YOUR GOAL ▸ Extend the passage on diagonalizing the covariance matrix with SVD, starting right after its final sentence.

PAGE EXCERPT ▸
Covariance matrix $$C = A^TA$$ is used to describe the redundancy and noise in data $$A$$. For a matrix $$A \in R^{m \times n}$$, multiplying it to its transpose gives us a square and symmetric matrix.

The diagonal elements represent variance of $$C$$ and off-diagonal elements represent covariance. $$C$$ is likely to be a dense matrix unless all columns in the input $$X$$ are independent, i.e. covariance equals to 0.

Dense matrices are difficult to transform, inverse, and compute. If we can diagonalize a matrix such that all off-diagonal elements are 0, matrix computation would be easier and more efficient.

As discussed above, both EVD and SVD can diagonalize square matrices.

Using SVD, we have:

$$A^TA \\ = (U \Sigma V^T )^TU \Sigma V^T \\ =V {\Sigma}^T U^T U \Sigma V^T \\ = V{\Sigma}^T \Sigma V^T \\ = V {\Sigma}^2 V^T \tag {20}$$

Since $$V$$ is unitary matrix, $$V^T = V^{-1}$$, equation 20 can be written as:
$$A^TA = V {\Sigma}^2 V^{-1} \tag{21}$$

Similarly

$$AA^T = U {\Sigma}^2 U^T = U {\Sigma}^2 U^{-1} \tag{22}$$

Equation 21 and 22 have the same format as equation 9: eigendecomposition.

Indeed, if $$C$$ is a symmetric matrix, its eigendecomposition is the same as its singular value decomposition. The eigenvectors of $$C$$ are not only linearly independent, but also orthogonal.

Let the eigenvalues for $$C = A^TA$$ be $$\Lambda$$, we have:

$$\Lambda = {\Sigma}^2 \tag{23.1}$$

$$\lambda_i = {\sigma_i}^2 \tag{23.2}$$

Covariance matrix with singular value decomposition is used in Principal Component Analysis (PCA) , discussed in later posts.

DATA EXCERPTS ▸
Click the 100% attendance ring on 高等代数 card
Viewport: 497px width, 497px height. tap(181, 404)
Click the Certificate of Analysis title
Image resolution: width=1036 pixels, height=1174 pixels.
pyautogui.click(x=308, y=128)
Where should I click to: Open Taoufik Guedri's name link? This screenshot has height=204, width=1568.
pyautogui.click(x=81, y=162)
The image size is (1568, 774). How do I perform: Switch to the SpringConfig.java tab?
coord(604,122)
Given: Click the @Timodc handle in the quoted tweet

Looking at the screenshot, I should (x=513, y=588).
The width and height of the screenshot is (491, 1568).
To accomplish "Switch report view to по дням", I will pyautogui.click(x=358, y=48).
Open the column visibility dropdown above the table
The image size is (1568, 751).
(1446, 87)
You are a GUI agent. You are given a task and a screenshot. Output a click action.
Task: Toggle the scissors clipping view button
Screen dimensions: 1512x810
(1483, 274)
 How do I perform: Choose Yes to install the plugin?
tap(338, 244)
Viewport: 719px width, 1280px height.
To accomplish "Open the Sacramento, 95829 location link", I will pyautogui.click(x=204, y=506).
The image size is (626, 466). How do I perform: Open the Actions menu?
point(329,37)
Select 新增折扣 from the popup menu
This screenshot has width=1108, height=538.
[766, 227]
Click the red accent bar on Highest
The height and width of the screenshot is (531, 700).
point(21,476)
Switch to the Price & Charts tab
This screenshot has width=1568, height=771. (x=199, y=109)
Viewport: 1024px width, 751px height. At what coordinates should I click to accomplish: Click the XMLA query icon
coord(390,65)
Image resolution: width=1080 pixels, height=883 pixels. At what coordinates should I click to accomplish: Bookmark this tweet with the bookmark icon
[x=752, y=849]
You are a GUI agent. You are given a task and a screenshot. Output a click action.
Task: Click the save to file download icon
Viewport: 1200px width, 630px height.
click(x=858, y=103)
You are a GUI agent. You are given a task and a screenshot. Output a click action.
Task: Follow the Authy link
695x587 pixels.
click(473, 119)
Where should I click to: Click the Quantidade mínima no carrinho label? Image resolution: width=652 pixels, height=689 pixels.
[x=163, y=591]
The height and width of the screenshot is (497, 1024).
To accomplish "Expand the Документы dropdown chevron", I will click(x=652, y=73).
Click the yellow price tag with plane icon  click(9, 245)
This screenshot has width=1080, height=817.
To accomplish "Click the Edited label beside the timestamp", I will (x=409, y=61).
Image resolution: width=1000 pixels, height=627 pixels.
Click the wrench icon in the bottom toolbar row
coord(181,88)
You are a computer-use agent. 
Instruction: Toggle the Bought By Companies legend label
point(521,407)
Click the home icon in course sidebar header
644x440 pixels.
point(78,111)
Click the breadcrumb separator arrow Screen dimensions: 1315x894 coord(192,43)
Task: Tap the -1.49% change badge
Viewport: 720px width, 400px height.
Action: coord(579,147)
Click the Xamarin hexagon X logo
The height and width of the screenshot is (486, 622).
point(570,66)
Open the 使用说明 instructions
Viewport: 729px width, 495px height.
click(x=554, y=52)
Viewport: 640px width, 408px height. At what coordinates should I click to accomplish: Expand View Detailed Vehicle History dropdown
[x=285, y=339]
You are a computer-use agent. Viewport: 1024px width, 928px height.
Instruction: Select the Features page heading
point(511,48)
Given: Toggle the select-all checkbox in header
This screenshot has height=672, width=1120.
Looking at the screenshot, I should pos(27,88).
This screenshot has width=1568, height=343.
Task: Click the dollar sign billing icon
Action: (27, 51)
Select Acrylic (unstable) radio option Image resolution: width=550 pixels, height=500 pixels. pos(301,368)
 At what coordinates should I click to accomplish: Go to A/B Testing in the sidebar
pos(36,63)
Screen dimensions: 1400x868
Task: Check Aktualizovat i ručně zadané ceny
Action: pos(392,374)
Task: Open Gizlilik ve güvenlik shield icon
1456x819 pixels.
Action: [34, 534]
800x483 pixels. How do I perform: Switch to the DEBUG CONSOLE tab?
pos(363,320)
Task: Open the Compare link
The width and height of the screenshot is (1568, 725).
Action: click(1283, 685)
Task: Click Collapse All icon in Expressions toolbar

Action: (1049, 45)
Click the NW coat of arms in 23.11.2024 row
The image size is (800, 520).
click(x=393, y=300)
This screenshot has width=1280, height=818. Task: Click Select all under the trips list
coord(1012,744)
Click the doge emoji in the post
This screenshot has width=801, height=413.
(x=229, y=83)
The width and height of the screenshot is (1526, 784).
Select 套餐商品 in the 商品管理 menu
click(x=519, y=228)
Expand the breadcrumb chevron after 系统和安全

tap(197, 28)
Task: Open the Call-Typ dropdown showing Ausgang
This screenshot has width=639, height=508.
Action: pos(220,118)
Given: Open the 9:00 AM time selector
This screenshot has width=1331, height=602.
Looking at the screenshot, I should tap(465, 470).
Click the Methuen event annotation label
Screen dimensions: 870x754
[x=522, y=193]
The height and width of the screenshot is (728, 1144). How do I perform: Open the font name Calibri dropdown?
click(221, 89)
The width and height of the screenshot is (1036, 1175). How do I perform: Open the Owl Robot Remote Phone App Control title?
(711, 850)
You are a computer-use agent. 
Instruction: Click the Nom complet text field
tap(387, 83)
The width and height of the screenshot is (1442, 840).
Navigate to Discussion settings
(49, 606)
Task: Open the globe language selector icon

TASK ANSWER ▸
#### 4.Positive definite matrix

Another common matrix concept is positive definite. It is a characteristic of a symmetric matrix $$M \in R^{n \times n}$$, such as covariance matrix $$A^TA$$ and second derivative Hessian matrix $$\frac {\partial^2 J(x)}{\partial x}$$. In optimization, the objective function is convex if Hessian matrix is positive definite.

One way to evaluate the definiteness of a matrix is to check its eigenvalues:

• if all eigenvalues are positive, $$M$$ is positive definite.
• if all eigenvalues are negative, $$M$$ is negative definite
• if all eigenvalues are non-negative, $$M$$ is positive semi-definite
• if all eigenvalues are non-positive, $$M$$ is negative semi-definite.
• else, $$M$$ is indefinite.

Definiteness of a matrix is also evaluated in the following format.

• if $$x^TMx > 0,\forall x \in R^n$$, $$M$$ is positive definite.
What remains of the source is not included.